If the dispute timeout expires without a merge resolution, the owner can claim all value from the disputed UTxOs, including the intermediaries’ collateral. This disincentivizes intermediaries from stalling indefinitely.

The validator enforces:

  • The timeout has expired
  • Signed by the owner

Punish timeout

Verify

Consumes a Wrapped UTxO with the Verify redeemer and pays to the Verified contract. The verified datum stores both the original inputs and the intended outputs.

Verify UTxO

Revert

Consumes a Verified UTxO with the Revert redeemer and restores the original Wrapped UTxOs.

Revert

Perform

Consumes a Verified UTxO with the Perform redeemer and produces the intended outputs as new Wrapped UTxOs. Must be signed by all intermediaries

Perform

Test suite

This milestone includes a test suite designed to validate a simpler version with only one intermediary of the adversarial scenarios through two distinct approaches:

  1. Emulator-based Tests: These tests utilize an emulator to verify the on-chain contract logic in isolation. They abstract away the actual L2 implementations and replace the L2 mechanism of bridging funds from L1 to L2 and back with a test driver that maps UTxOs between the emulator instances.
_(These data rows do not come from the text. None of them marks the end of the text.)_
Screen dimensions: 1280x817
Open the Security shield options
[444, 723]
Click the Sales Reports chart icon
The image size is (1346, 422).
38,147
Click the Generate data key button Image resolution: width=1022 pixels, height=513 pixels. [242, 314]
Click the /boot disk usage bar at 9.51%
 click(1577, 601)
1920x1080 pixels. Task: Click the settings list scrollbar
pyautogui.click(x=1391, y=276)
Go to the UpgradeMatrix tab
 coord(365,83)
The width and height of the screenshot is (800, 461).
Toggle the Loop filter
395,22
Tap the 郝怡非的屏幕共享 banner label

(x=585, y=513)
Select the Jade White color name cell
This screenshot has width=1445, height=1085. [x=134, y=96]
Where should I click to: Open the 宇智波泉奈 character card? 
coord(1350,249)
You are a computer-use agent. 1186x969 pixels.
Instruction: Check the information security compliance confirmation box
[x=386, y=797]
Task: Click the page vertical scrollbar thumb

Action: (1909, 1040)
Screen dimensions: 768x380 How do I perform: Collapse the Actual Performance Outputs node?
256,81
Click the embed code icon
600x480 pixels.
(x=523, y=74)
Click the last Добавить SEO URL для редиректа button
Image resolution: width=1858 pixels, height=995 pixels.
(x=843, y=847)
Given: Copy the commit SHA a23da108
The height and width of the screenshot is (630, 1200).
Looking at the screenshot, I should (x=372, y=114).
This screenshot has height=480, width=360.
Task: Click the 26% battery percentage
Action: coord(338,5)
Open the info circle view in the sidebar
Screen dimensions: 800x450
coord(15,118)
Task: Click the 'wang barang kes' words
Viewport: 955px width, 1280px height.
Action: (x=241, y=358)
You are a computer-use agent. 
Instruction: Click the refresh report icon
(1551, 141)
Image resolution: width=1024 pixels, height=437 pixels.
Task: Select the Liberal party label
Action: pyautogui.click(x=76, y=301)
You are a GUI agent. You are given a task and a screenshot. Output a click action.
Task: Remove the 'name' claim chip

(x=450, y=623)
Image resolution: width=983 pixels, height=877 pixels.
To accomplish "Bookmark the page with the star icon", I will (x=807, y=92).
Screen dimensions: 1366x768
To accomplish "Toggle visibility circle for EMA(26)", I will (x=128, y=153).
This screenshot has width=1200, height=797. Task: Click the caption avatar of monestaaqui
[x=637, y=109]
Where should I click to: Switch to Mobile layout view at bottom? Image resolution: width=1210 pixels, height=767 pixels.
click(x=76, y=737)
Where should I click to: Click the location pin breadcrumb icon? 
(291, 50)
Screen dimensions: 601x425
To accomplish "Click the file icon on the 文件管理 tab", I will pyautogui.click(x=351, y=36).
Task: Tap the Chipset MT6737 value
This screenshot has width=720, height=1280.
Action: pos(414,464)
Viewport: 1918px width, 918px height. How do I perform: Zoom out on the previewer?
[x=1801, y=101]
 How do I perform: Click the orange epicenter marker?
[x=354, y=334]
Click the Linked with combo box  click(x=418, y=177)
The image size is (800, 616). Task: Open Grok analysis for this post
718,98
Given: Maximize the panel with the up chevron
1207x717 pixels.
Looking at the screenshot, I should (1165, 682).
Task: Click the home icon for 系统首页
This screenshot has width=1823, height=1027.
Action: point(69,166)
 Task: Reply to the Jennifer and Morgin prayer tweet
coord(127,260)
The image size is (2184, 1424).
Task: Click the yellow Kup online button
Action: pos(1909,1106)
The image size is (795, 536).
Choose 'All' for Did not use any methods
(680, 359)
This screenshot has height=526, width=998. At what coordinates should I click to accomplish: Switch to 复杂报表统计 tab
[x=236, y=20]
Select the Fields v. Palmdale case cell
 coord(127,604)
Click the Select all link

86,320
This proves that the protocol is generic and can work for any L2 that meets the abstracted interface. Because of this, and given other advantages like faster execution and lower computational overhead, they are integrated into our GitHub Actions workflow.

  2. End-to-End Local Node Tests: These tests run against a full local Cardano node and using real Hydra Heads. They validate the entire system’s behavior, including the lifecycle of Hydra Heads (opening, committing funds, disputing UTxOs, and closing).